For any student completing their studies, adjusting to being back at home is tough. Having just come from Stellenbosch University, where interacting with people face-to-face was something I took for granted daily, I struggled too.

I went from scurrying around campus looking for news stories to publish for the campus newspaper to planning alternating coffee dates with my dogs. 

On top of adapting to being home again, the 2020 pandemic bulldozed all plans for emigrating to the Netherlands. The ensuing lockdowns made the post-university adjustment a leap from ‘big’ to ‘unmanageable’. Dealing with the pandemic felt like having to jump over one of those gorges in old cartoons where the rickety bridge is broken and the gap between the two landmasses keeps widening before your eyes. Like most of us, staying home was like a punishment we grudgingly accepted because the alternative was …death?. Or so we thought.

Remember seeing signs on every billboard that looked similar to this one, or scrolling through your phone and finding that every second post was of an exhausted nurse begging you to ‘limit the spread’ and ‘stay home?’. Talk about psychological trauma…

Those initial weeks were harrowing, and I am sure we carry stories and traumas that will unite us for years to come. In those first few lockdowns, every person outside our walls was an enemy harbouring an invisible killer. I was mistrusting of my best friend of seven years. I didn’t see my favourite aunt for six months. I’d isolate myself from my family in the same house after getting groceries, coming home, sanitising and showering immediately after. I was paranoid, lonely and anxious. People scared me.

Our bodies were stationary in inescapable environments while our minds consumed Instagram posts, wild and misleading COVID statistics, social justice movements, death rates and tragedy. We were consumed by fast food, Netflix binges and Tinder (or was that just me?) and turned to healthy habits like exercise routines (no, that definitely was not me…).

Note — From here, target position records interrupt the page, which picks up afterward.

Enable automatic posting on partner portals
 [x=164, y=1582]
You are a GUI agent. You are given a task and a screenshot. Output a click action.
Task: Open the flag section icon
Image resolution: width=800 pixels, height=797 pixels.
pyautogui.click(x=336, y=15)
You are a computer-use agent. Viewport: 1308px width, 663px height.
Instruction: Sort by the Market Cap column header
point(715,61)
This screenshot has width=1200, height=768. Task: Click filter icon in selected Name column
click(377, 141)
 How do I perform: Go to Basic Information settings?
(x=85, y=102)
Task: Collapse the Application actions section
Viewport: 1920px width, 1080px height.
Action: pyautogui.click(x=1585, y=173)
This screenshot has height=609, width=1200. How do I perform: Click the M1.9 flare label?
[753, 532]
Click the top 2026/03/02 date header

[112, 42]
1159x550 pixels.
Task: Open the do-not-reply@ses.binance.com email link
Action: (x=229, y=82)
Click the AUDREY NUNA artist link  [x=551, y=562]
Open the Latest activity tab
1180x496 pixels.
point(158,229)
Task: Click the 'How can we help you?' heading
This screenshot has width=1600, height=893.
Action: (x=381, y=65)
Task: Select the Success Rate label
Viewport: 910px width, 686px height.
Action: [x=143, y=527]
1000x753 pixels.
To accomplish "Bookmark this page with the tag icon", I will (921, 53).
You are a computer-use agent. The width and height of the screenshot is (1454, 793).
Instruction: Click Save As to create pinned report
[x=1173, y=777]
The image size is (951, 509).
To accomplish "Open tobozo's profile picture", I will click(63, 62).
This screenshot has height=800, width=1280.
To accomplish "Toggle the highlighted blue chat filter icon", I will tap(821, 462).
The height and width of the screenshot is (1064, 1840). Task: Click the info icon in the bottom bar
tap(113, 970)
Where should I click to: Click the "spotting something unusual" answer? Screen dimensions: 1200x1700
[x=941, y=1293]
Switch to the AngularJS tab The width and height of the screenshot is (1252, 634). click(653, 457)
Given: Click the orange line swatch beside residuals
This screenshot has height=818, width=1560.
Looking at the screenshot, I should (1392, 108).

What made this cartoon-like gorge of adjustment even more uncrossable was how social everyone was while not saying a word to each other- we were so consumed by activity while not needing to get out of pyjamas the whole day.

And that is how I learned how to conduct business. Sometimes (often) in pyjamas, ingesting more than my usual amount of NikNaks and, for the first time in my life, being able to help my parents pay the bills.

My first introduction to dealing with clients was through computer and cell phone screens. My father, who has been a huge inspiration to me in how he interacts with people, has always worked with people by…working with people. I have been growing KatyCan through devices… I have not met one of my clients in three years. Some I haven’t had phone conversations with. Some I have made personal connections with, and we remain in contact over WhatsApp. Some contacted me months after completing their orders, thanking me for helping them get where they were going. Some clients demanded refunds and complained about my process. These I welcome- these did (and do!) more for my business than the countless ones who sing my praise on FaceBook groups because through them, I learned how to better KatyCan.

Although I haven’t met a single client in the three years I have been running KatyCan, I have been growing my business both in the number of clients I serve, the types of services I offer and the way I interact with my clients- even if it is through computer and cellphone screens. Three years in, and I still haven’t met a customer.